▸ **ASSIGNMENT**: Reproduce the listing's lines verbatim, starting with the line containing "The width and" and continuing through the line containing "center [1564, 289].", without the pictures.

▸ **SUPPLIED INFORMATION**:
------------------------------------------------------------------------

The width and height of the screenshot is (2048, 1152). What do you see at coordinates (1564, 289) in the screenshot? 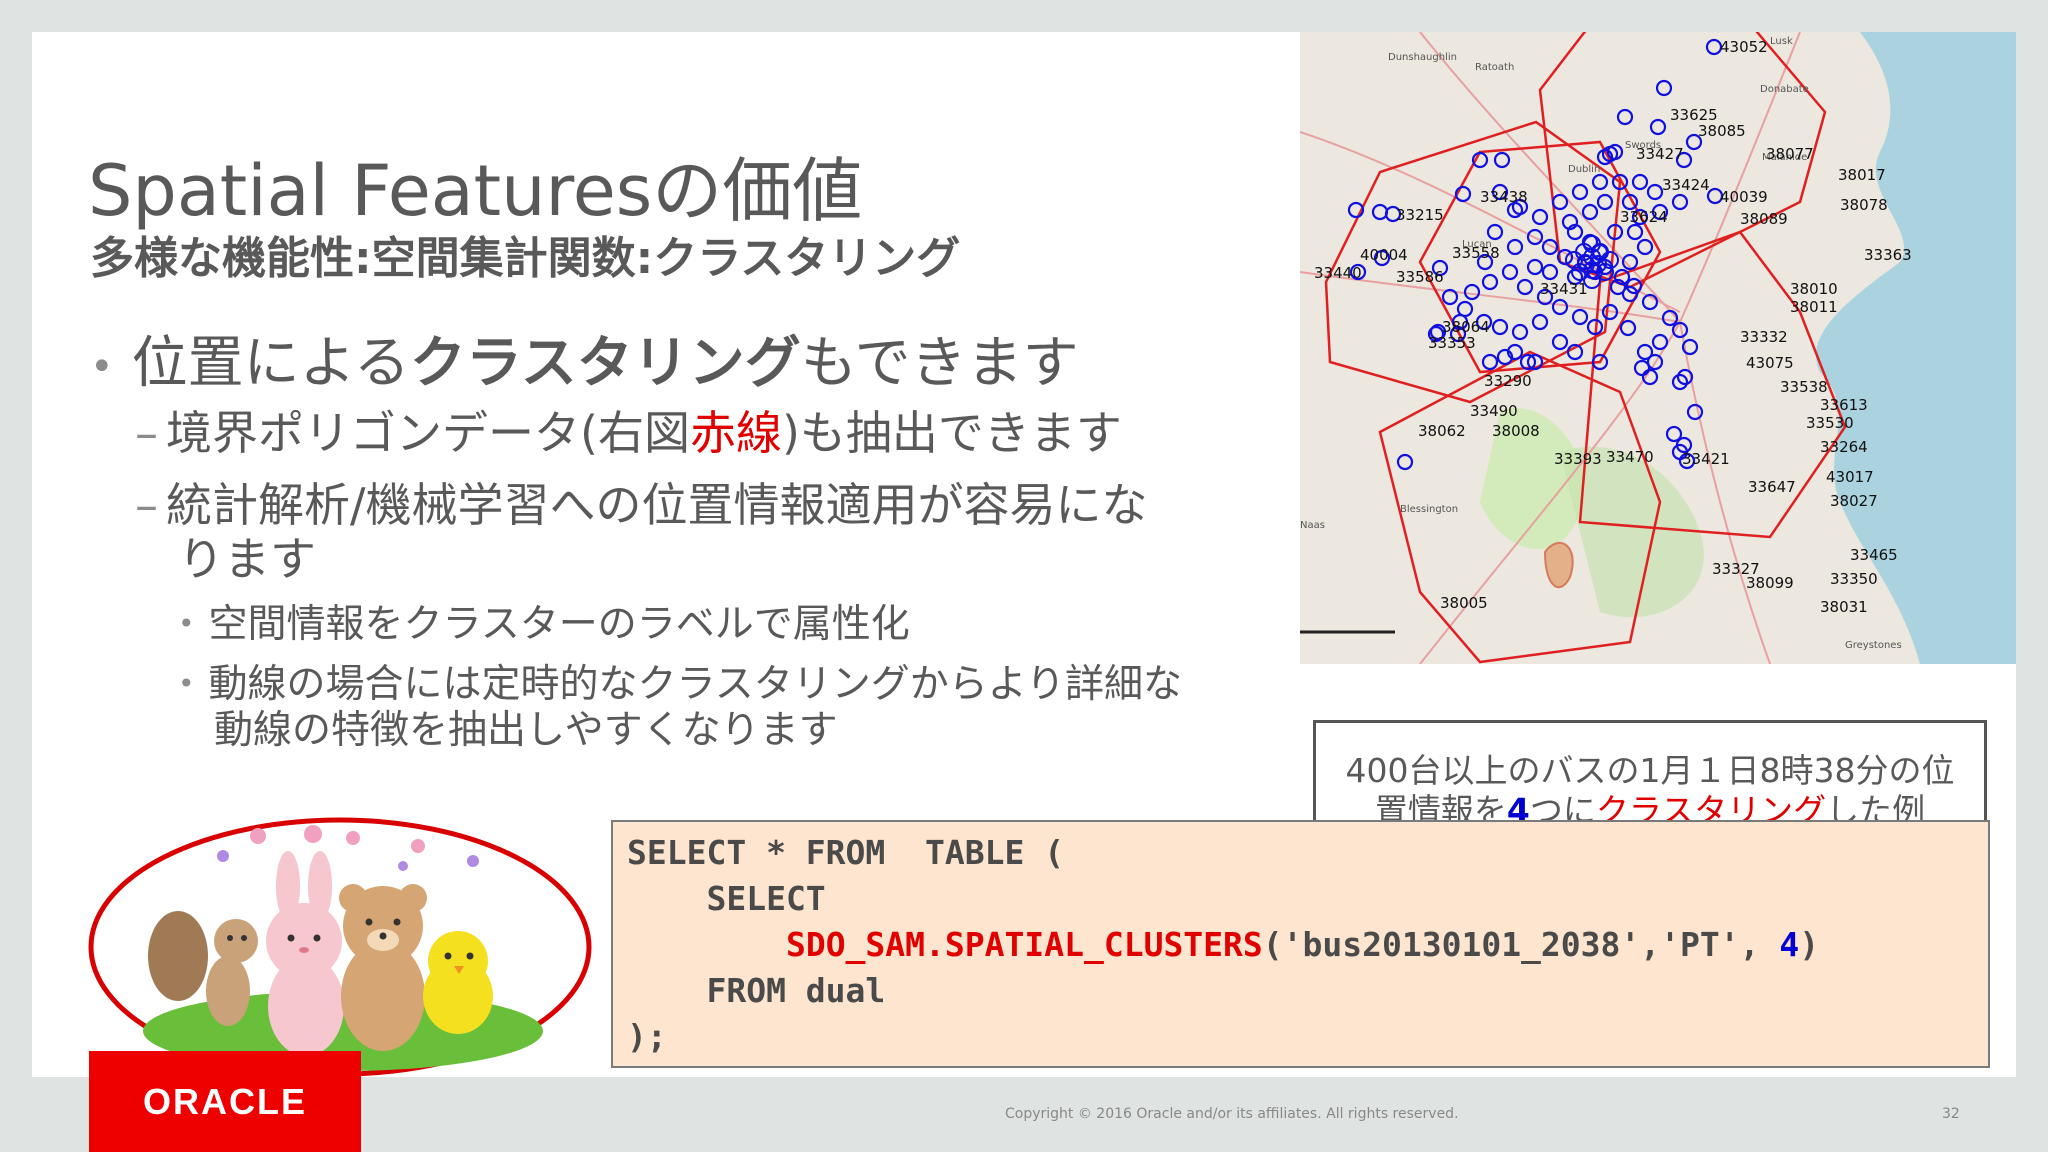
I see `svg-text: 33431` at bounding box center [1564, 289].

------------------------------------------------------------------------

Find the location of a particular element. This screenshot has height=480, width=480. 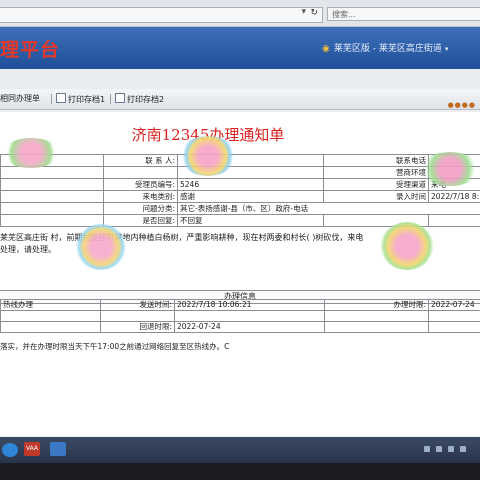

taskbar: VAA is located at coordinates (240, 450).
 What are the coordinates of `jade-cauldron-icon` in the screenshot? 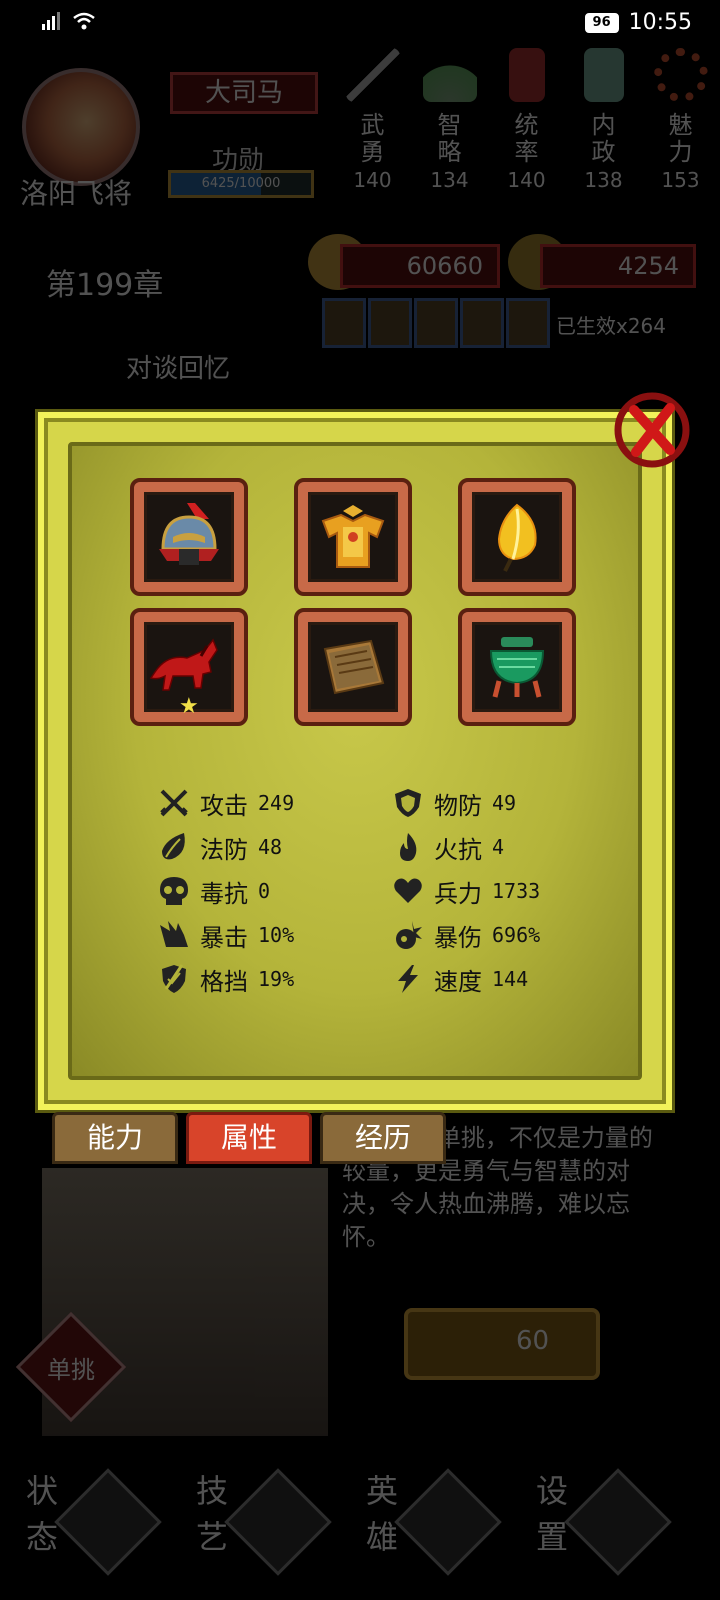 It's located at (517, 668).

------------------------------------------------------------------------

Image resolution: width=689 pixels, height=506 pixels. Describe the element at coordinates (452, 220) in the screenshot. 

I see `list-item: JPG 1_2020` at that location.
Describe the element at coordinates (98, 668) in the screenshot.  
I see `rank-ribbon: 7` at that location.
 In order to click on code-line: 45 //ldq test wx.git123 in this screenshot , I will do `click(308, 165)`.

------------------------------------------------------------------------

▸ **ANSWER**:
The width and height of the screenshot is (2048, 1152). What do you see at coordinates (1564, 289) in the screenshot? 
I see `svg-text: 33431` at bounding box center [1564, 289].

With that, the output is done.